**WORK REQUIRED:** Repeat every record below exactly as written.

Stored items
==========

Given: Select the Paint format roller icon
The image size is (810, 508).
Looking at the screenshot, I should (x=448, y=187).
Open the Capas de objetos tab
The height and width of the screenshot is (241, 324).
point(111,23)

==========

**SOLUTION TO THE PROBLEM:**
Given: Select the Paint format roller icon
The image size is (810, 508).
Looking at the screenshot, I should (x=448, y=187).
Open the Capas de objetos tab
The height and width of the screenshot is (241, 324).
point(111,23)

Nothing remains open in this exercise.